(Instructions):
a) Decide whether each statement agrees with the text on stellar spectral classes below, answering yes or no and quoting the deciding words: (i) O-stars are the coolest spectral class; (ii) white dwarfs are given spectral class D; (iii) in B-stars, neutral helium lines reach maximum intensity around B2.
b) Print the stretch of the text on stellar spectral classes from "- B — stronger" through "in hotter stars.".

(Text excerpt):
We previously mentioned the development of spectral classification in our History posts, but now we can really understand the science behind it.
Edward Pickering and Williamina Fleming (you remember them, don’t you?) originally classified stars based on the strength of hydrogen spectral lines — stars with the strongest hydrogen lines were class A, the next strongest were class B, and so on through class N. Later, Antonia Maury started to rearrange Fleming’s spectral classes, and then Annie Jump Cannon further rearranged them into the modern order OBAFGKM, which orders stars by temperature. O-stars are the hottest, typically >30 000 K, while M-stars are the coolest at between 2000 K and 3500 K. These classes are each divided into ten subclasses 0-9; for example, the hottest F-stars are F0 and the coolest are F9.Characteristic spectral lines:
- O — relatively weak H; strong HeII, neutral He; Si IV; double-ionized N, O, and C.
- B — stronger H; neutral He (max intensity around B2); ionized O, N , Ne, Mg, Si.
- A — very strong H (strongest at A0); ionized metals (Fe II, Mg II, Si II, Ca II).
- F — weak H; both ionized and neutral metals.
- G — weaker H; neutral metals (Fe, Ca, Na, Mg, Ti), especially Ca II in hotter stars.
- K — even weaker H; Ca II, neutral Ca; neutral metals; TiO in cooler stars.
- M — very weak H, if visible at all; neutral Ca; molecules like TiO, VO, and CN.
As one can see in the image below, the relative strength of spectral lines depends heavily on a star’s temperature. Spectral line strength can be described by the combination of the Boltzmann and Saha equations (both rather complicated). Basically, as the temperature rises, more atoms will be able to elevate their electrons to higher energy levels and thus produce absorption lines. However, if temperatures are too high, the atoms will have absorbed enough energy to be ionized and will not have the necessary electrons to excite to produce absorption lines.
It should be noted that there are more spectral classes than just OBAFGKM — here we present a brief survey of those you’re mostly likely to cross paths with in Astronomy. Classes L, T, and Y are reserved for stars/substellar objects with temperatures progressively cooler than 2000 K. Class W (or WR) indicates a Wolf-Rayet star, a supergiant whose powerful stellar winds have blown away most of the hydrogen in its atmosphere. Carbon stars, dying supergiants with a large amount of carbon in their atmospheres, are spectral class C. White dwarfs are classified as D, because they are made of degenerate matter. Objects like neutron stars and black holes aren’t given a spectral class, because they are stellar remnants rather than stars.

Data on locating visible targets:

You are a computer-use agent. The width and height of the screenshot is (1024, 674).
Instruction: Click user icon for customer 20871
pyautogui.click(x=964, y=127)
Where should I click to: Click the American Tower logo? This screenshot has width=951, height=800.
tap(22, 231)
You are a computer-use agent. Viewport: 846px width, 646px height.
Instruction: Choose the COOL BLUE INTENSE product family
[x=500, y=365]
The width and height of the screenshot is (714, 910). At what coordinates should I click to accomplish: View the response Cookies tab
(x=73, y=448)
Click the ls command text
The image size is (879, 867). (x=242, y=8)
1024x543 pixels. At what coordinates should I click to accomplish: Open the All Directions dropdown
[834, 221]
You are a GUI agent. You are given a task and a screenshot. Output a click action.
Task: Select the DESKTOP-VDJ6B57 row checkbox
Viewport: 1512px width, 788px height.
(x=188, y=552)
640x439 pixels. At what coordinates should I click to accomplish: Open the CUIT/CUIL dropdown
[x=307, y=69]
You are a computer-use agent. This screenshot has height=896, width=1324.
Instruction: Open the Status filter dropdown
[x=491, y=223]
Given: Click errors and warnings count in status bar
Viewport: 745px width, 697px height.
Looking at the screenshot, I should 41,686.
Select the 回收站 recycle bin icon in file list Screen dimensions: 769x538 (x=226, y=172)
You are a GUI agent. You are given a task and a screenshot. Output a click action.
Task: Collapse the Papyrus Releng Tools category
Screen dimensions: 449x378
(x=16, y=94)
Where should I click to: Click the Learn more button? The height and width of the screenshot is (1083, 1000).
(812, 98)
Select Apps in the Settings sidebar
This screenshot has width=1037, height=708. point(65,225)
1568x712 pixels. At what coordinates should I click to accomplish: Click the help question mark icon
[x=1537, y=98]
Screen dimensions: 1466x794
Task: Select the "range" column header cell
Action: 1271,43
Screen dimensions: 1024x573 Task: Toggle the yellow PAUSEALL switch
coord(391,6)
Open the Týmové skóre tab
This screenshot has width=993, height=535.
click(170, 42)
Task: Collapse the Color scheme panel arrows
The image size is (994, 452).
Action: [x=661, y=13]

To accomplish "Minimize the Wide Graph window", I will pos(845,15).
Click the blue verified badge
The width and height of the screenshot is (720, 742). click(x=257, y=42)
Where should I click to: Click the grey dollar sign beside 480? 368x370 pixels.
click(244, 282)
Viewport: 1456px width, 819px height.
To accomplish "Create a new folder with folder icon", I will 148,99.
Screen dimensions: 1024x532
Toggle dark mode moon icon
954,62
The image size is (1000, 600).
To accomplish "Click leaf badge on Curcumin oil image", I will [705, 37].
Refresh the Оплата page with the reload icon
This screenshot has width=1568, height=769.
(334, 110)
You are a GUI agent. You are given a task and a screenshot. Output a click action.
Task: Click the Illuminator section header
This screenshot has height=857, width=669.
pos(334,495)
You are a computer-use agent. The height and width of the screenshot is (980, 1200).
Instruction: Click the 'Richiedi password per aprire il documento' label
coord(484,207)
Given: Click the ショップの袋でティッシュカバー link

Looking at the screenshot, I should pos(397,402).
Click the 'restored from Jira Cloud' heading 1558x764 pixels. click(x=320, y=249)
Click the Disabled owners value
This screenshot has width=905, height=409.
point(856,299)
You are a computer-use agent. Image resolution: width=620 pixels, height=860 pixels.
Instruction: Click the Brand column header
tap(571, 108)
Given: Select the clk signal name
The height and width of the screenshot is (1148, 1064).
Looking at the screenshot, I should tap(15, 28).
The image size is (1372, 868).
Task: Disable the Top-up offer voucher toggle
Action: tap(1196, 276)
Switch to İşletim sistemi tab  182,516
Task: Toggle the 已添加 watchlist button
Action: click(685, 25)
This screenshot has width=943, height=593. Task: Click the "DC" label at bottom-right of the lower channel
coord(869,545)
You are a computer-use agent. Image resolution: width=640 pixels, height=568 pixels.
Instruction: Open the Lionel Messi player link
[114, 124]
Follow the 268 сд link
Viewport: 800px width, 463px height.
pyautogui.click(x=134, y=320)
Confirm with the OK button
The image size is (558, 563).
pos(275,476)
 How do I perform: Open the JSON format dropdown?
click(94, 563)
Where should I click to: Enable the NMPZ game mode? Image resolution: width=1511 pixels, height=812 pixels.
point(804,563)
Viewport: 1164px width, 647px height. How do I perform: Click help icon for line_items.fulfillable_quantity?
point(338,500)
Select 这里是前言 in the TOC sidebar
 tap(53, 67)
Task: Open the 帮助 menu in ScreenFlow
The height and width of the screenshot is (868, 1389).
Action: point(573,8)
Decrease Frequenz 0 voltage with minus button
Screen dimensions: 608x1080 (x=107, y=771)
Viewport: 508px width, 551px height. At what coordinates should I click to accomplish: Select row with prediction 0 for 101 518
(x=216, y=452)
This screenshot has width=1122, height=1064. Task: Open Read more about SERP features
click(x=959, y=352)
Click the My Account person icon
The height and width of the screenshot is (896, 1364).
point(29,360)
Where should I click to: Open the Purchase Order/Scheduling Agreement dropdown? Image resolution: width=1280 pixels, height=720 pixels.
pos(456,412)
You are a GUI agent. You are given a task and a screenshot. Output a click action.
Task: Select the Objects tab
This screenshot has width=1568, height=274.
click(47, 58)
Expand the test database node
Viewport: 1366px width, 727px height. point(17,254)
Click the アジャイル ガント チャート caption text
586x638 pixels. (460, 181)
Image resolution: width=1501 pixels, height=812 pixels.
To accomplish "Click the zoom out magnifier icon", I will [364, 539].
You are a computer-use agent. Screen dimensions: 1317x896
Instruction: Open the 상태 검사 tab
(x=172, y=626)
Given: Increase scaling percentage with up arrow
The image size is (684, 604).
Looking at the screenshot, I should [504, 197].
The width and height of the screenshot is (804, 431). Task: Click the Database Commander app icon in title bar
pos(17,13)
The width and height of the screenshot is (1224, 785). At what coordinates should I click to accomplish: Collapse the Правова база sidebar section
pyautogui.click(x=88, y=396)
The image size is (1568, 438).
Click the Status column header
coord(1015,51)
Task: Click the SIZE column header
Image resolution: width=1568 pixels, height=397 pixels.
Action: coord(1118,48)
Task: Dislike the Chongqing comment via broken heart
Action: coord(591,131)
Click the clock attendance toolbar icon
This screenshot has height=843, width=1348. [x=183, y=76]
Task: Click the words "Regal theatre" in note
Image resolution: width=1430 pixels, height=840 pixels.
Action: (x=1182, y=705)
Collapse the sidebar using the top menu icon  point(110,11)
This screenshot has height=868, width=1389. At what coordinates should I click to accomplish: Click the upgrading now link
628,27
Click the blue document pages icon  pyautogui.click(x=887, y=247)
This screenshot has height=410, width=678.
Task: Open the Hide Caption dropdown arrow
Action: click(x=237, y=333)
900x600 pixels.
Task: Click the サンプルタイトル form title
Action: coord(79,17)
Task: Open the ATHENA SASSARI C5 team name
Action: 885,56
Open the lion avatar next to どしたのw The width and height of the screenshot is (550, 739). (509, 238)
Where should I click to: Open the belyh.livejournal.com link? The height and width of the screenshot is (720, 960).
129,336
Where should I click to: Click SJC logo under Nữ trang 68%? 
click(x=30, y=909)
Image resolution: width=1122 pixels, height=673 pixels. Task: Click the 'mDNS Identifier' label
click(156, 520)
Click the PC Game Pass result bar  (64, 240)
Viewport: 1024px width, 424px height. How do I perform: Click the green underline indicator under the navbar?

(Solutions):
a)
(i) No: "O-stars are the hottest, typically >30 000 K"
(ii) Yes: "White dwarfs are classified as D, because they are made of degenerate matter."
(iii) Yes: "neutral He (max intensity around B2)"

b)
- B — stronger H; neutral He (max intensity around B2); ionized O, N , Ne, Mg, Si.
- A — very strong H (strongest at A0); ionized metals (Fe II, Mg II, Si II, Ca II).
- F — weak H; both ionized and neutral metals.
- G — weaker H; neutral metals (Fe, Ca, Na, Mg, Ti), especially Ca II in hotter stars.